Onlar, halkın yararına olacak olan şeyleri emrederek, zararına olacak şeylerden sakındırmaya çalışmışlar ve felsefeciler gibi insanları kâinatın gelişmelerinin sebepleri ile ilgili uzun sözlerle oyalamaktan kaçınmışlardır. Çünkü bu iş çok yorucu olduğu halde yararı azdır, hatta belki de zararlıdır.
Özellikle bizim Peygamberimizi -salât ve selâm üzerine olsun- bu bakımdan göz önüne alacak olursak O, hasta bir adamın yanına giderek hastalığını teşhis ettikten sonra kendisine:
“şu şu ilaçları iç ve şu şu şeylerden kaçın” diyen bir doktor gibidir. Hasta da bu tavsiyeleri yerine getirerek amacı olan şifaya kavuşmuştur.
Oysa felsefeci bu durumda uzun uzun hastalığın sebeplerinden ve faktörlerine bol bol saldırır. Fakat eğer yatağında çare umudu ile yatan hasta adam kendisine:
“Bu hastalıktan kurtulmam için ne yapmalıyım?” diye sorsa, bu soruya verecek doyurucu cevap bulamaz.
Üstelik söz konusu sebeplerin bazılarının etkisini açıklamak için söylenecek sözler akılları ve dinî duyguları zayıf olan kimselerin, aklını karıştırabilir, böylece bilgi ve inançları kendilerine kesinlik ve hidayet sağlayıcı nitelikte olmayan bu kimselerin sapıtmasına yol açabilir.
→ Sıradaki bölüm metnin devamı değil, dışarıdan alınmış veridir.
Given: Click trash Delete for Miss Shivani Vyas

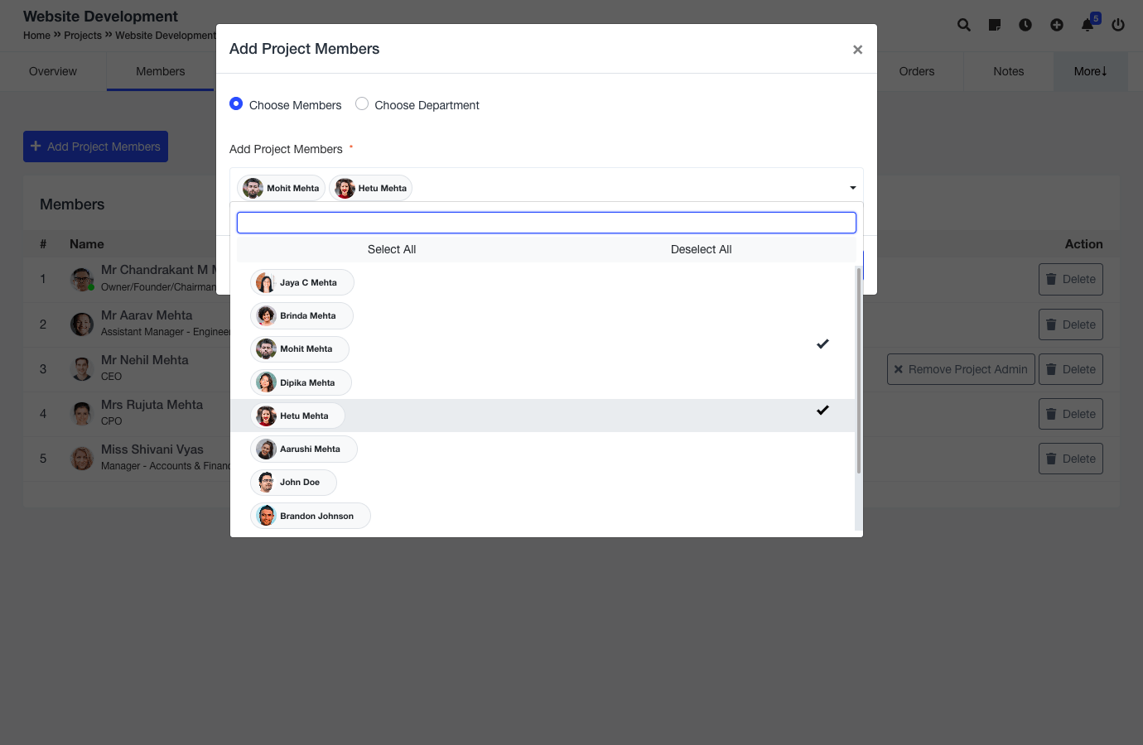Looking at the screenshot, I should pyautogui.click(x=1070, y=459).
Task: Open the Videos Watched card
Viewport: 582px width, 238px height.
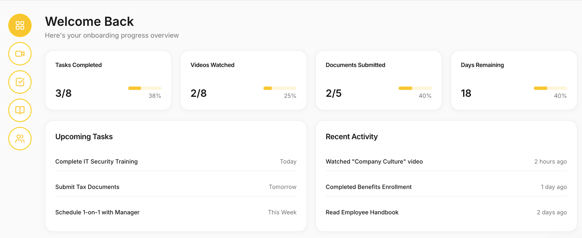Action: click(244, 80)
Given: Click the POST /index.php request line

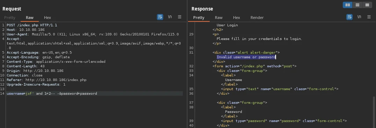Looking at the screenshot, I should tap(32, 25).
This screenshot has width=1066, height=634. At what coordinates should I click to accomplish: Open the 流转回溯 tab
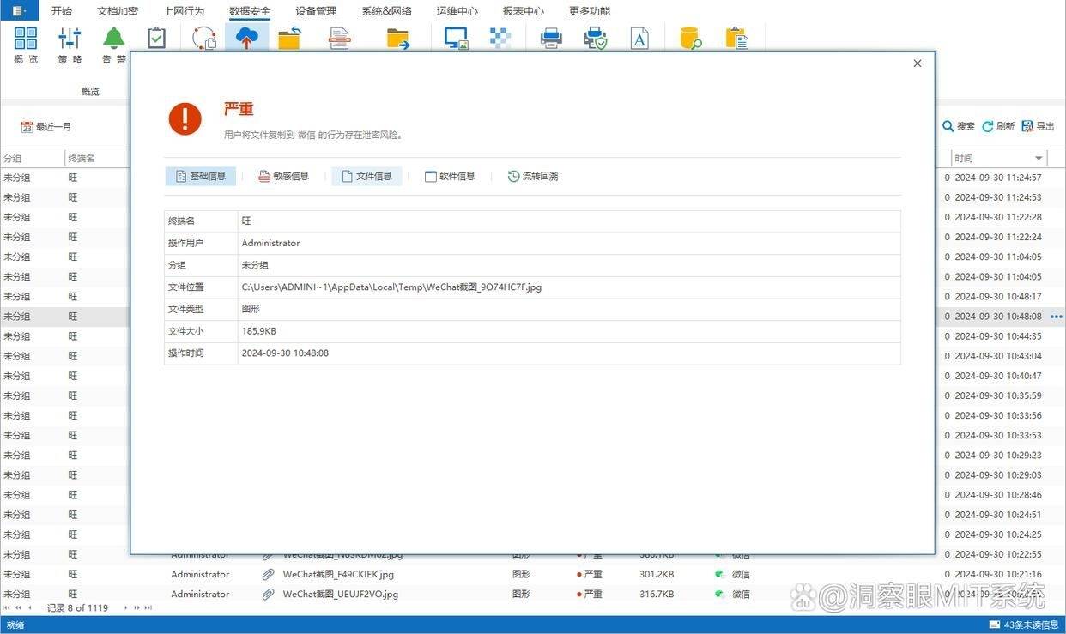533,176
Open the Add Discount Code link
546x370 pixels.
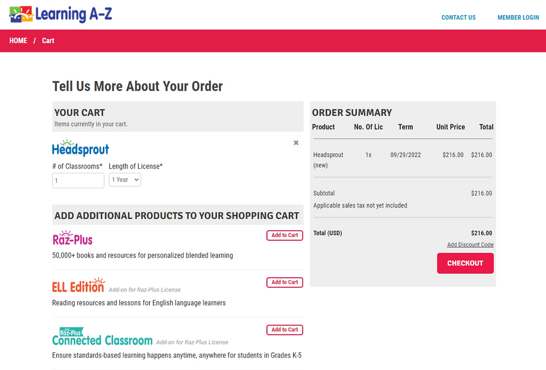[x=470, y=245]

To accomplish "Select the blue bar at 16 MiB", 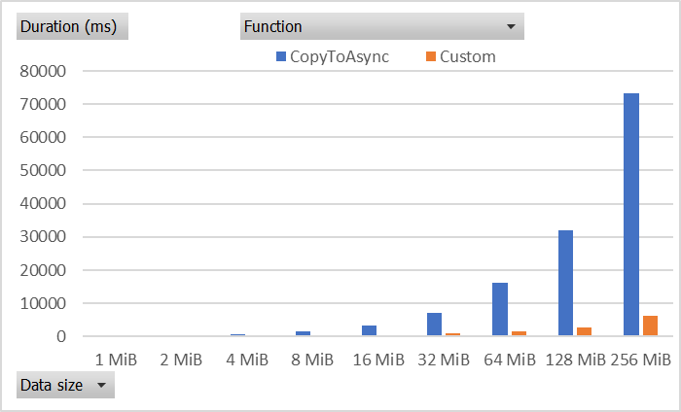I will click(x=369, y=330).
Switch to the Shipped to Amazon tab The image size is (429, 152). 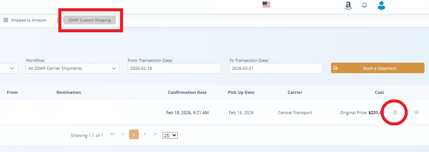point(25,20)
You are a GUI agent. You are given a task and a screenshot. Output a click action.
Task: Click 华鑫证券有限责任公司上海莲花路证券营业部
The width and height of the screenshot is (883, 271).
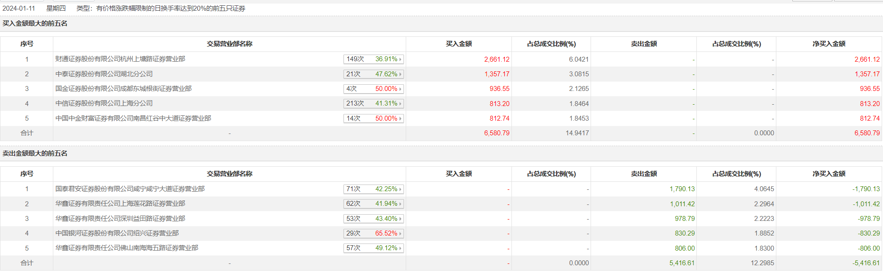click(x=120, y=204)
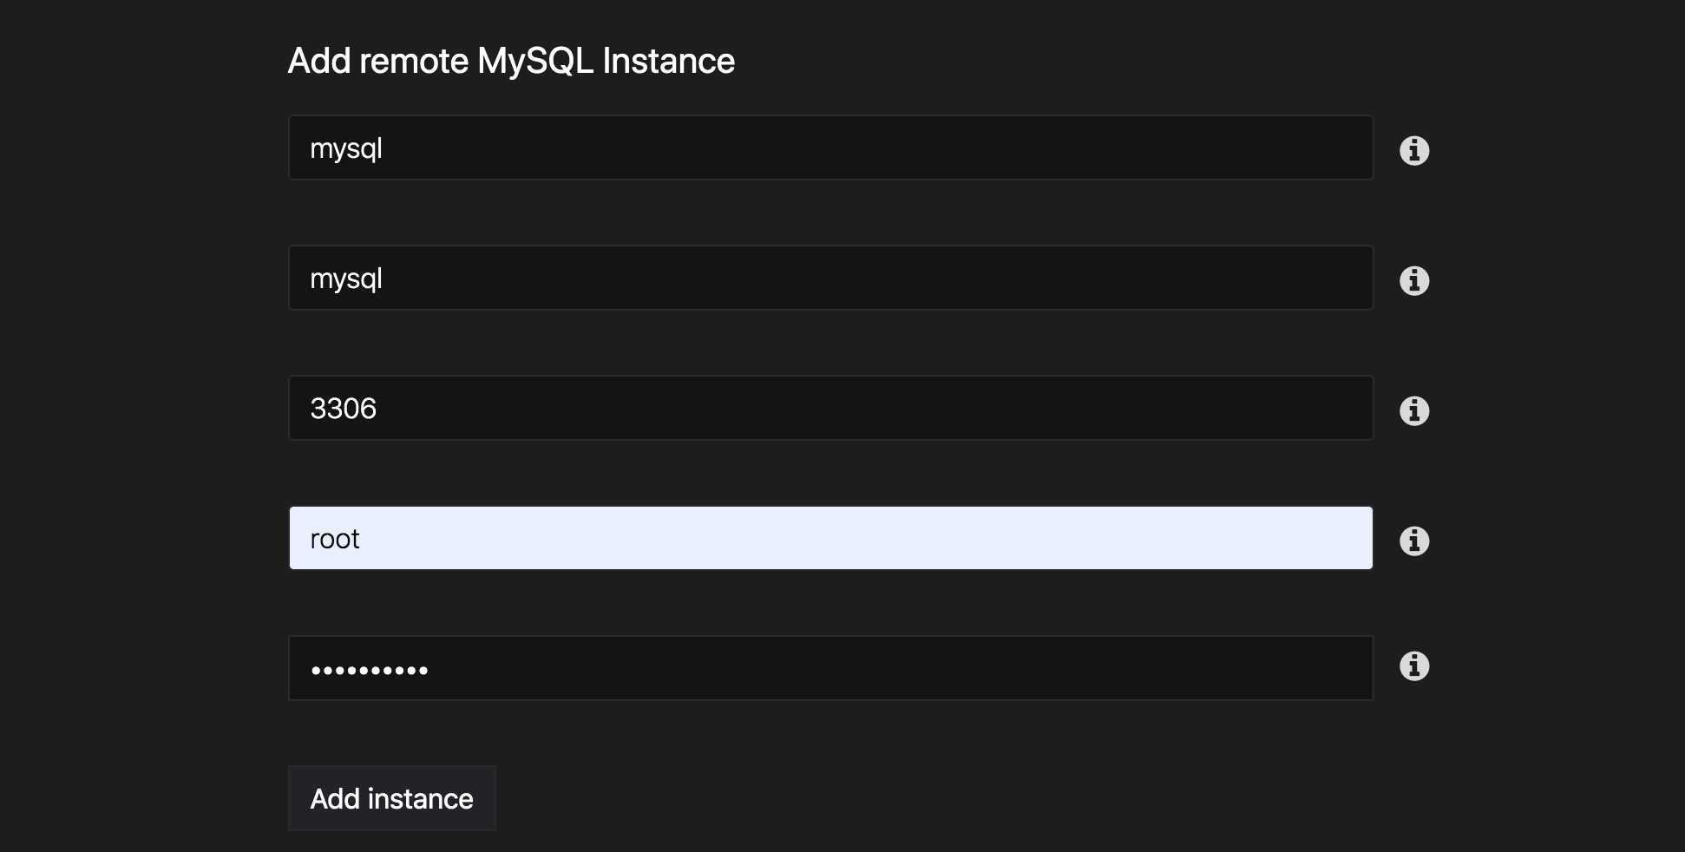The image size is (1685, 852).
Task: Click the password dots in the field
Action: 370,670
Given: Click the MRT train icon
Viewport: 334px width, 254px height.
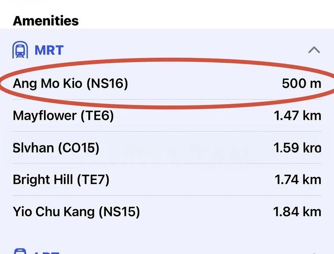Looking at the screenshot, I should [x=20, y=50].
Bundan dolayı aklı başında olan kimselerin şeriata uygun olamayan sebeplerin sonuçları hiç bir şekilde etkilemediğini, bu yüzden bunların hiç bir işe yaramadığını, etkili oldukları seyrek durumlarda da, zararlarının faydalarından daha fazla olduğunu bilmeleri yeterlidir.